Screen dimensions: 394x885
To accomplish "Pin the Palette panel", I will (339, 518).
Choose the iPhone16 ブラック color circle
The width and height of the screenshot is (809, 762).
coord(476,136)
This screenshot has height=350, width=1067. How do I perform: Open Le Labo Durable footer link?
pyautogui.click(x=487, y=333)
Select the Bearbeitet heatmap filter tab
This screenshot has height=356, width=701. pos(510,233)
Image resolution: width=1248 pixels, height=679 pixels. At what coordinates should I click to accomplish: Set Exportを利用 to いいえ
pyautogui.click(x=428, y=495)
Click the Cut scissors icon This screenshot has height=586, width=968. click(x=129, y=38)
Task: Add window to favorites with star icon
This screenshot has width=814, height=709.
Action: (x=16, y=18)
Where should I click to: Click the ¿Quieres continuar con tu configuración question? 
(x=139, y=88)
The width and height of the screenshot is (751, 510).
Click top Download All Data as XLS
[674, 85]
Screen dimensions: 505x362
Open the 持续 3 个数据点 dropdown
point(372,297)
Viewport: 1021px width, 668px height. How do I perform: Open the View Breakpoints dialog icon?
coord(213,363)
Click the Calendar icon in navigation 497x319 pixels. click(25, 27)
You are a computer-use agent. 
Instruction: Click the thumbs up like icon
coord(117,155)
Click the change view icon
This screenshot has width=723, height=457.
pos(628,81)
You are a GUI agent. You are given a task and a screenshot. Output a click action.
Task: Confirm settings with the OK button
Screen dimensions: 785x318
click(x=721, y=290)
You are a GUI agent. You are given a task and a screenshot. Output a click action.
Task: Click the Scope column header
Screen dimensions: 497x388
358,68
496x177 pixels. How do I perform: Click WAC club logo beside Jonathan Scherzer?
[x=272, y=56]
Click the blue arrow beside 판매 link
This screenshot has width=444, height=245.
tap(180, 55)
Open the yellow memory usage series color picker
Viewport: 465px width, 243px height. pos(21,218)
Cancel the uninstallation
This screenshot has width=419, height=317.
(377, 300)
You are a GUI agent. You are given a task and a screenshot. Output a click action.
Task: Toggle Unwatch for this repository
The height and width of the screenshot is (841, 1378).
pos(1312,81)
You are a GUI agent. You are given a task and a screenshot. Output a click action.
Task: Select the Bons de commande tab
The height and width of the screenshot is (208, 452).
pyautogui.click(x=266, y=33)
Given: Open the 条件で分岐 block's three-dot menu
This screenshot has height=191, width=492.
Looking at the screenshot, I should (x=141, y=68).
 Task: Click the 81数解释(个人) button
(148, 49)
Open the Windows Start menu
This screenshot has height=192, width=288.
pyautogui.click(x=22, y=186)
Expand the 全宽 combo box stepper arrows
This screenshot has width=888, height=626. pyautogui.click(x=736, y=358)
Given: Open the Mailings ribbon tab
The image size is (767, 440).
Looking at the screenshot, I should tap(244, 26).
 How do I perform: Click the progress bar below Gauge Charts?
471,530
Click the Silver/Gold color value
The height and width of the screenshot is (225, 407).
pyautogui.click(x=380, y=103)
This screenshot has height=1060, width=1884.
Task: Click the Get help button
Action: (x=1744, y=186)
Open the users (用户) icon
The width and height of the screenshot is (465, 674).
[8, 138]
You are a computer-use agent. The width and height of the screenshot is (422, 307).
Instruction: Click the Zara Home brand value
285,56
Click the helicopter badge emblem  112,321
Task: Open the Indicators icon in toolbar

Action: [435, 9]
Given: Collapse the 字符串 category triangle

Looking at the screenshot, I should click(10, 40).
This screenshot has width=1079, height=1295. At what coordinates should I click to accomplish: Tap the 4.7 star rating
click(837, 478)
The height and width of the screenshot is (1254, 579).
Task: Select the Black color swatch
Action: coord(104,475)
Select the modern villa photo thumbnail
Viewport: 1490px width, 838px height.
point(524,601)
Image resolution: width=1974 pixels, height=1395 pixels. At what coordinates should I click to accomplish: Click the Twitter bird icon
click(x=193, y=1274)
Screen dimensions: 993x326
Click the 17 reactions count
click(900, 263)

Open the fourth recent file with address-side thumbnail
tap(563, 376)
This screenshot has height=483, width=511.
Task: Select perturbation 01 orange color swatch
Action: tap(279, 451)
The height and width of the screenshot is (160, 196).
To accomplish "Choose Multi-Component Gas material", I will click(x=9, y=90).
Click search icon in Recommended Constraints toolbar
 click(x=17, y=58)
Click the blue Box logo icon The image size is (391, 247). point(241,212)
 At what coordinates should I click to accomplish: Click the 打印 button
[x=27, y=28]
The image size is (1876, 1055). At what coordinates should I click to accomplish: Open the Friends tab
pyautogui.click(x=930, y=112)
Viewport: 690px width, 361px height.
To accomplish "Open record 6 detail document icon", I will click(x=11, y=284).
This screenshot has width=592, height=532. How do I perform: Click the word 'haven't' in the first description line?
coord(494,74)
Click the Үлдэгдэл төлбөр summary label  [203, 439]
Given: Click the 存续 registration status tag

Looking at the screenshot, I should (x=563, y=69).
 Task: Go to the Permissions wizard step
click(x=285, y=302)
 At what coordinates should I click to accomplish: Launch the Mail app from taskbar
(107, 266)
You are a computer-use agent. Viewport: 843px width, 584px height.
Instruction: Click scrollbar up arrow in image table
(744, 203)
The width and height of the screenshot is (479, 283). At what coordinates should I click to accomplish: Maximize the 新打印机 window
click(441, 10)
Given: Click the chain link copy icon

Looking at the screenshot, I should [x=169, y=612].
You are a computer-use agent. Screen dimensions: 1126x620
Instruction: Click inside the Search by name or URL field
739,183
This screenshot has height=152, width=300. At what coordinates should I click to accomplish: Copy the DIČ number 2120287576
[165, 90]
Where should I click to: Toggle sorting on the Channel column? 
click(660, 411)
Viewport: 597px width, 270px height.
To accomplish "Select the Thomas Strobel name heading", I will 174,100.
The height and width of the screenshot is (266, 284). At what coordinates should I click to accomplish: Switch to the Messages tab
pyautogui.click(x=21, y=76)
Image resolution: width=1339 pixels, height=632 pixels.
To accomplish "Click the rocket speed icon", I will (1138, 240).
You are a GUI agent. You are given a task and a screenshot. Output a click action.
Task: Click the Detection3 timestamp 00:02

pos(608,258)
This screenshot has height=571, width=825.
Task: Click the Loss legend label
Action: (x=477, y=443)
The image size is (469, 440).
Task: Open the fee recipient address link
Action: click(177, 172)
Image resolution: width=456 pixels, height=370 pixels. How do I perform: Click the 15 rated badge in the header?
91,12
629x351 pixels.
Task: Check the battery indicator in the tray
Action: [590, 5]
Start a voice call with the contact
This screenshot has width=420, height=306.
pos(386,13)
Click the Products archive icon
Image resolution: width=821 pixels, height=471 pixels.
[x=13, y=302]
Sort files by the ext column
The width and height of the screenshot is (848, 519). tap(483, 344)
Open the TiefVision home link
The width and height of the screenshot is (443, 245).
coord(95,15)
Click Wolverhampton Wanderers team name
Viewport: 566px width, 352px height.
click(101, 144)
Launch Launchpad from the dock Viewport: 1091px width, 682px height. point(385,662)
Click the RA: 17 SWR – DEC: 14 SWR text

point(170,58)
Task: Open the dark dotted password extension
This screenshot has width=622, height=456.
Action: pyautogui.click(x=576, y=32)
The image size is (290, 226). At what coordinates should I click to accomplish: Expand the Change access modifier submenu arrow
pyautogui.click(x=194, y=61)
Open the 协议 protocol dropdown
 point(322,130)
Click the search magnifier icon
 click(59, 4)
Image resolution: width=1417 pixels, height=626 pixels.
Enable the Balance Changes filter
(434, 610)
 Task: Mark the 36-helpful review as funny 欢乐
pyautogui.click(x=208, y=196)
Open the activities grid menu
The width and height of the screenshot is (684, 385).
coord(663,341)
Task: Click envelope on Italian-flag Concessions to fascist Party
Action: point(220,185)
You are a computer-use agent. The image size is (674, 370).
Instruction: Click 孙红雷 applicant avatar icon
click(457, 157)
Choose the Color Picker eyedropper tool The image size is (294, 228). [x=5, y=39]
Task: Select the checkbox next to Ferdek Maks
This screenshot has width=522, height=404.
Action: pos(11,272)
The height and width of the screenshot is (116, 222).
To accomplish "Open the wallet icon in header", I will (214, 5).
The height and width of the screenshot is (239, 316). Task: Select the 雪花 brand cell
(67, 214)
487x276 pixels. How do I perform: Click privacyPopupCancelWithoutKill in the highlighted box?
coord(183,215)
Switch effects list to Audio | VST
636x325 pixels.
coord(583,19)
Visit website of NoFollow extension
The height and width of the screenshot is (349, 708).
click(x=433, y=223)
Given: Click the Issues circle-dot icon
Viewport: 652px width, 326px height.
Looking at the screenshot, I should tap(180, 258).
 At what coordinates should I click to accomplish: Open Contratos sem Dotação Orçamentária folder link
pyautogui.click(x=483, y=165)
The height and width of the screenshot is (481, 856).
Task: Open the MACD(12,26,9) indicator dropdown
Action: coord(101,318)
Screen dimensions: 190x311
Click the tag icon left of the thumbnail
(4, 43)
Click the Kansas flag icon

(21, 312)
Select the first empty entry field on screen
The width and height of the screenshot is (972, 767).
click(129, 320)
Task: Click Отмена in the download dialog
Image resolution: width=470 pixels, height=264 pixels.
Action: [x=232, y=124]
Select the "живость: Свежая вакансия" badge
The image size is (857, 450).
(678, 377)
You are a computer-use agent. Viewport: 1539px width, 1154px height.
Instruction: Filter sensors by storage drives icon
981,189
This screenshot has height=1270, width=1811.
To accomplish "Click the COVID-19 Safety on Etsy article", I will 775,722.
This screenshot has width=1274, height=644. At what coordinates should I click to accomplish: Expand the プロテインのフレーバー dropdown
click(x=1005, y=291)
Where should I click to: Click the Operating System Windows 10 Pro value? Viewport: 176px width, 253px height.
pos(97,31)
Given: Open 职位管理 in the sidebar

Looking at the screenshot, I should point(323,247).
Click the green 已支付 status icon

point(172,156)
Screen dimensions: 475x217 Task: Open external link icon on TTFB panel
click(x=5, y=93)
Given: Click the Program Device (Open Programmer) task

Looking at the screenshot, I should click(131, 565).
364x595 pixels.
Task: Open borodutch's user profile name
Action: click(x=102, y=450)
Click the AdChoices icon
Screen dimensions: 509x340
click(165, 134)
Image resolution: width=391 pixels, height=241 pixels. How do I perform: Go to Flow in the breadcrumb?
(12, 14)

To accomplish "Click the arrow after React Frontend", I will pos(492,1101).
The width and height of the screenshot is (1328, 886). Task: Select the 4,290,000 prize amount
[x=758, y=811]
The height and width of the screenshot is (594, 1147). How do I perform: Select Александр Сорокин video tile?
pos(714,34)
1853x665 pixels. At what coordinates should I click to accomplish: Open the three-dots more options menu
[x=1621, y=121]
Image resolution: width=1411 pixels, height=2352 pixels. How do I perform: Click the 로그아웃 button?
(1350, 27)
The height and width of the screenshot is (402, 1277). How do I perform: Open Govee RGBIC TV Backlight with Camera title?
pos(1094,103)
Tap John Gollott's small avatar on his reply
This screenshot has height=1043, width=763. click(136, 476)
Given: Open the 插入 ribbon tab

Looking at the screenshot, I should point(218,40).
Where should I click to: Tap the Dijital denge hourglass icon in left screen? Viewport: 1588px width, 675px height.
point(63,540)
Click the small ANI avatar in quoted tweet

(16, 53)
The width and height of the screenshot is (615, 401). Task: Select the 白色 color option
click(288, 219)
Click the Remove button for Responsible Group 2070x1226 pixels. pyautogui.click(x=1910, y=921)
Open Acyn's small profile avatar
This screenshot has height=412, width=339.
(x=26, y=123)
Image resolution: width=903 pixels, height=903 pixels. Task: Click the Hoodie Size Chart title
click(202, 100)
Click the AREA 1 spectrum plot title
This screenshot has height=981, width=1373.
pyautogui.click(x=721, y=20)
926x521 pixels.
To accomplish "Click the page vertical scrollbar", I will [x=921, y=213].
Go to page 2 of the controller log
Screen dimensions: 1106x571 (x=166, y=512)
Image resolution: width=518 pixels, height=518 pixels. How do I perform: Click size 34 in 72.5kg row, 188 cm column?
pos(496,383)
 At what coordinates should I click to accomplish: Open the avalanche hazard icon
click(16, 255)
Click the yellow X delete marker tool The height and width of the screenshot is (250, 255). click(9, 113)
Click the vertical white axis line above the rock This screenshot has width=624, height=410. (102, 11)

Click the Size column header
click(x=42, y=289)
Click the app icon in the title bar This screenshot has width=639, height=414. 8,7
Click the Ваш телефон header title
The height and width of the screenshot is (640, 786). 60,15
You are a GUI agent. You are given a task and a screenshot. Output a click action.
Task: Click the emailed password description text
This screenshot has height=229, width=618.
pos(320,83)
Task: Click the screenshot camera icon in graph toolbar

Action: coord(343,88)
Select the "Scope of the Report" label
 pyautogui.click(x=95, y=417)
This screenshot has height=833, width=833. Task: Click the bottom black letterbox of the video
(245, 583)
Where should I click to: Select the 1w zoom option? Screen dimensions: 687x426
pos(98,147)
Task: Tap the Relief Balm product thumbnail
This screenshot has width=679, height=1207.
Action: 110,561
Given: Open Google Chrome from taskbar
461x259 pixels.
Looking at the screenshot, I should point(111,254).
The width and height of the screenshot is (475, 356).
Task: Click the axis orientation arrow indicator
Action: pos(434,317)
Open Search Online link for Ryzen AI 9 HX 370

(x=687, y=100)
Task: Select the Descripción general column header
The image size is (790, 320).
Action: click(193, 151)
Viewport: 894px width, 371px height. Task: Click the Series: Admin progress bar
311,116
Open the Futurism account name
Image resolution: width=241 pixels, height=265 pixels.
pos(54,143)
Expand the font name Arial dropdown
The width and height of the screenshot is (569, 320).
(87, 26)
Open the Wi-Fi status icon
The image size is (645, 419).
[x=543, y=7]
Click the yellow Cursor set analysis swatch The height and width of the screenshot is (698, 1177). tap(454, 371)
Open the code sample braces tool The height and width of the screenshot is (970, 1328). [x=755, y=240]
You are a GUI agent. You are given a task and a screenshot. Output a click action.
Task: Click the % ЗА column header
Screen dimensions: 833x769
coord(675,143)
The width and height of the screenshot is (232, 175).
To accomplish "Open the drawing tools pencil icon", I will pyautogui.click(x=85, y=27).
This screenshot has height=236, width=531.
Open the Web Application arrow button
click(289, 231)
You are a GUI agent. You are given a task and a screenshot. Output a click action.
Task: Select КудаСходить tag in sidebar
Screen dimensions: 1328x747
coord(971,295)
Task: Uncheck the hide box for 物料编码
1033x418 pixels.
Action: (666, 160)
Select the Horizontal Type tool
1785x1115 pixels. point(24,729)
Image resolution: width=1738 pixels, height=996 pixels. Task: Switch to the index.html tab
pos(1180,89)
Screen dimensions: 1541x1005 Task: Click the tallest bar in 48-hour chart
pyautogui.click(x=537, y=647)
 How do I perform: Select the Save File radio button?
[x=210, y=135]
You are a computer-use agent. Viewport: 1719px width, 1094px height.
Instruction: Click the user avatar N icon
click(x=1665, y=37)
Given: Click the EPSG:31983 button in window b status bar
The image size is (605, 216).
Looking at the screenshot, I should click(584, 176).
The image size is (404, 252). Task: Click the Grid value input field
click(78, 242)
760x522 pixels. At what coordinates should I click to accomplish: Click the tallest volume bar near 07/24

• • •

## INSTRUCTIONS TO FOLLOW
Give the entries above as a numbered list, starting with the line that contains "Task: Mark the 36-helpful review as funny 欢乐" and ending with the line that contains "Action: coord(101,318)". Include both of those lines and leave out any blank lines.

## OUTPUT FOR THIS TASK
1.  Task: Mark the 36-helpful review as funny 欢乐
2. pyautogui.click(x=208, y=196)
3. Open the activities grid menu
4. The width and height of the screenshot is (684, 385).
5. coord(663,341)
6. Task: Click envelope on Italian-flag Concessions to fascist Party
7. Action: point(220,185)
8. You are a computer-use agent. The image size is (674, 370).
9. Instruction: Click 孙红雷 applicant avatar icon
10. click(457, 157)
11. Choose the Color Picker eyedropper tool The image size is (294, 228). [x=5, y=39]
12. Task: Select the checkbox next to Ferdek Maks
13. This screenshot has width=522, height=404.
14. Action: pos(11,272)
15. The height and width of the screenshot is (116, 222).
16. To accomplish "Open the wallet icon in header", I will (214, 5).
17. The height and width of the screenshot is (239, 316). Task: Select the 雪花 brand cell
18. (67, 214)
19. 487x276 pixels. How do I perform: Click privacyPopupCancelWithoutKill in the highlighted box?
20. coord(183,215)
21. Switch effects list to Audio | VST
22. 636x325 pixels.
23. coord(583,19)
24. Visit website of NoFollow extension
25. The height and width of the screenshot is (349, 708).
26. click(x=433, y=223)
27. Given: Click the Issues circle-dot icon
28. Viewport: 652px width, 326px height.
29. Looking at the screenshot, I should tap(180, 258).
30.  At what coordinates should I click to accomplish: Open Contratos sem Dotação Orçamentária folder link
31. pyautogui.click(x=483, y=165)
32. The height and width of the screenshot is (481, 856).
33. Task: Open the MACD(12,26,9) indicator dropdown
34. Action: coord(101,318)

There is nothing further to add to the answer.